GamesArena vs. Fondazione Maghetti

Il negozio di videogiochi: "Sfrattati perché troppo poco cristiani" - I proprietari: "Non pagavano l'affitto da marzo"

GamesArena vs. Fondazione Maghetti

GamesArena vs. Fondazione Maghetti

LUGANO – È un post al vetriolo quello che il negozio di videogiochi GamesArena, da oltre un decennio insediato in via Pestalozzi a Lugano, ha pubblicato oggi su Facebook (registrando 700 like e circa 300 condivisioni al momento in cui scriviamo). I proprietari del negozio spiegano di essere stati sfrattati dall'amministrazione degli stabili. Il motivo? A loro dire lo sfratto sarebbe legato al successo del videogioco Grand Theft Auto V nel 2013 e alla visibilità che questo ha portato al negozio. Lo spiegano loro stessi in un lungo post sulla propria pagina.

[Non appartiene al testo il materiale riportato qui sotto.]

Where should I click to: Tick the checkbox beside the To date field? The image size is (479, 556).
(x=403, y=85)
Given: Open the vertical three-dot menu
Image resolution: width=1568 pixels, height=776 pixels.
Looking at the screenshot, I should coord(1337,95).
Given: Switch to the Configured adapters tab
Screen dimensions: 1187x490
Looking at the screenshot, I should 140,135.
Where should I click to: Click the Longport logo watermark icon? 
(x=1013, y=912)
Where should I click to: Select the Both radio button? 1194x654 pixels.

Un videogame (non l'unico) che secondo la GamesArena i proprietari dell'immobile (la Fondazione Maghetti, appunto) hanno giudicato "troppo poco cristiano".

Abbiamo chiesto una replica a Riccardo Caruso, direttore dell'amministrazione immobiliare. "In realtà – ci spiega – da marzo il negozio non ci paga l'affitto, che ha accumulato ritardi per 20.000 franchi. Abbiamo scritto innumerevoli lettere, email e abbiamo tentato diverse volte di metterci in contatto  con i proprietari ma tutti i tentativi sono stati vani".

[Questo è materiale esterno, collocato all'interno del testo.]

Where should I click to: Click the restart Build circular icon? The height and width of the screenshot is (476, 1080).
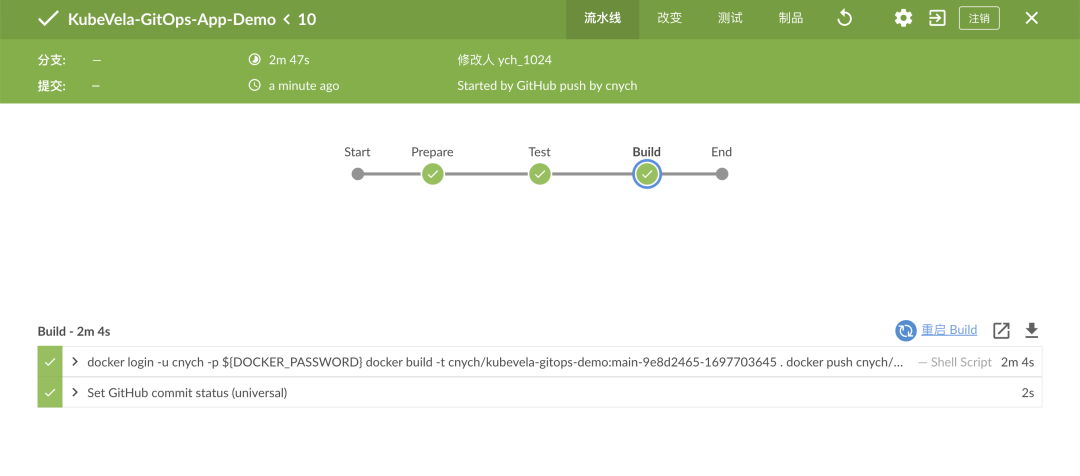tap(906, 331)
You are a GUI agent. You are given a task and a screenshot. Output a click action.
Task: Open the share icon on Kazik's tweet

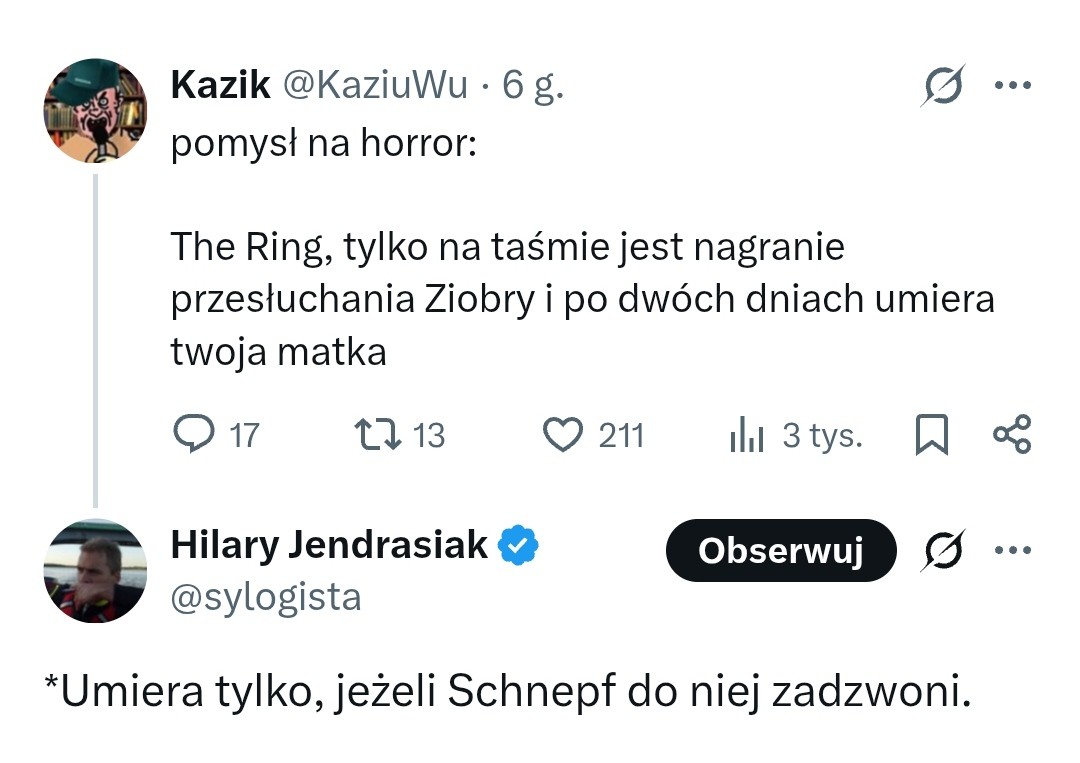1012,434
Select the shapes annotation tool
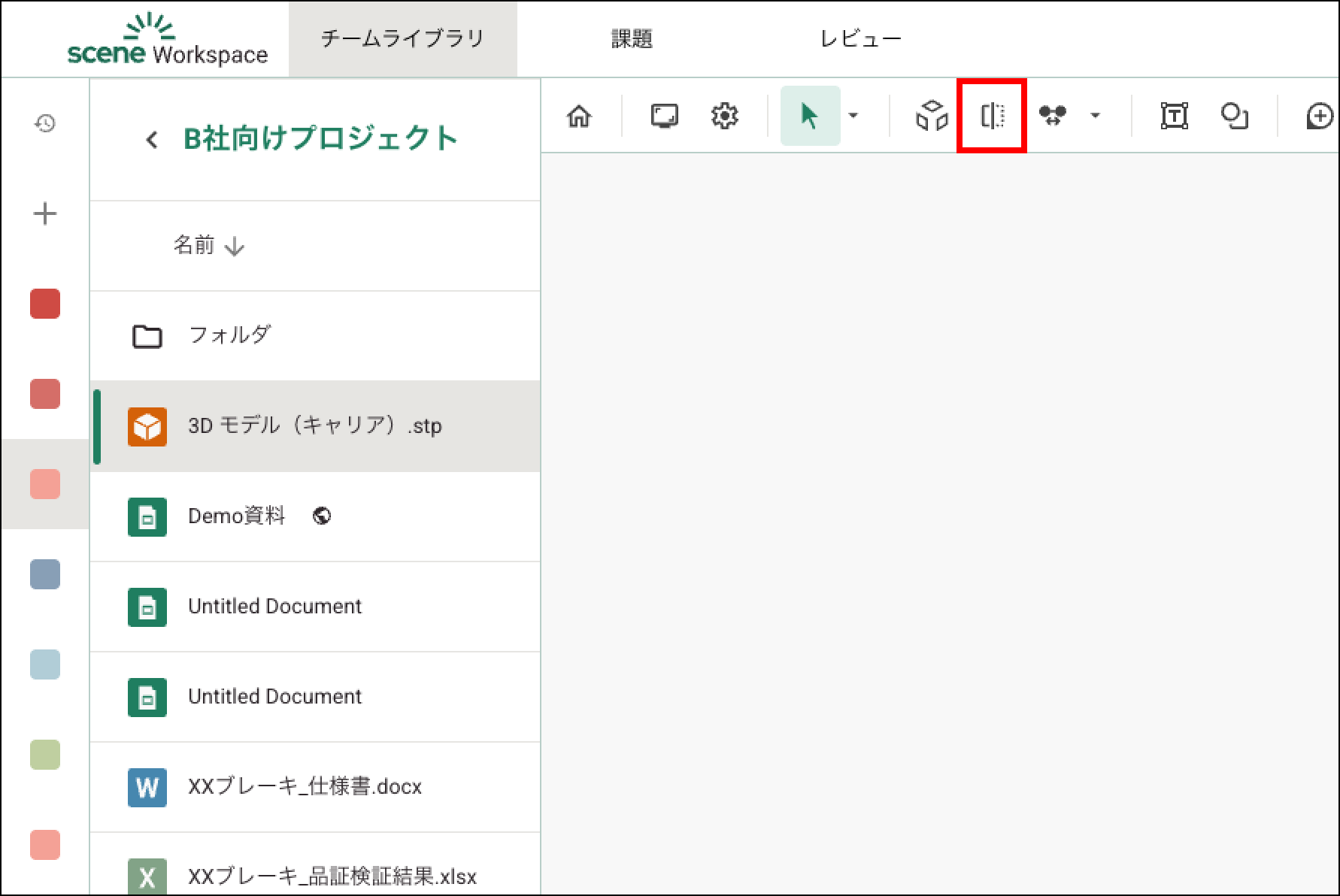This screenshot has width=1340, height=896. point(1234,117)
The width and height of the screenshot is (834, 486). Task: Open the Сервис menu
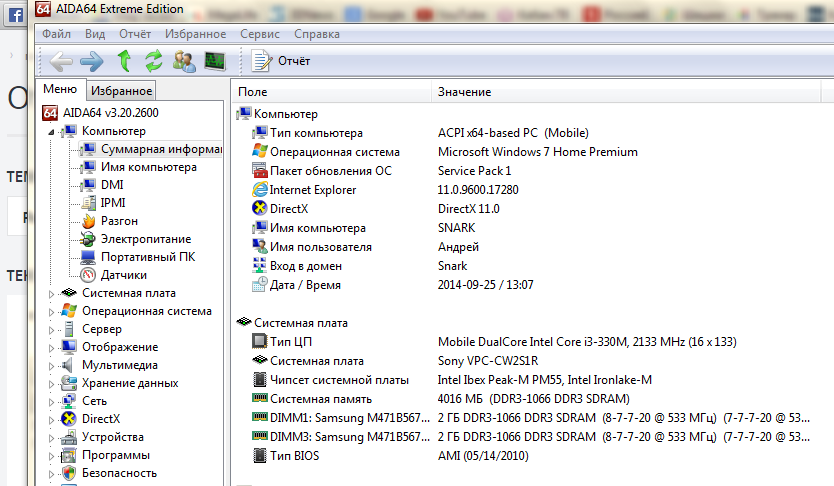pyautogui.click(x=260, y=33)
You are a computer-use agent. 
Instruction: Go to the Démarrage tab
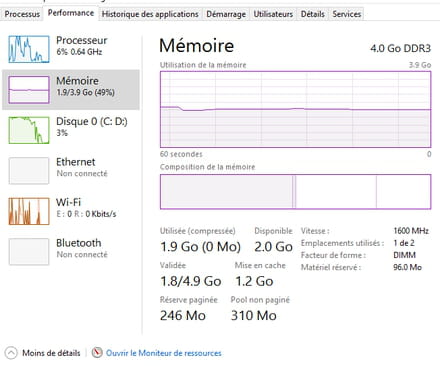[226, 14]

Ma è vero che c'è stata una diatriba sulla "cristianità" dei videogame? "Non è giusto – ci spiega Caruso – che si parli di Chiesa. La Fondazione Maghetti, che è vicina alla Chiesa, ha tra i suoi scopi principali quello della promozione dell'educazione dei bambini. Quando è uscito quel gioco in tutto il mondo si è parlato delle difficoltà, per i più giovani, di distinguere tra finzione e realtà. E a parlare sono stati psicologi ed esperti di pedagogia, non preti. Il nostro problema non era la vendita del gioco ma il fatto che giovani, anche di 12 anni, giocassero a quel videogame nel suo negozio. Gli abbiamo chiesto di fare in modo di evitarlo e ci ha risposto che lui non poteva farci nulla e che era un problema dei genitori dei bambini. Abbiamo dunque, nel 2013, deciso di non rinnovargli il contratto. Poi però gli abbiamo dato un anno in più per trovare una sede alternativa e, a settembre 2014, gli abbiamo ancora dato 1 anno. Da marzo del 2015 però non ci paga l'affitto. Ecco perché abbiamo chiesto e ottenuto dal pretore lo sfratto".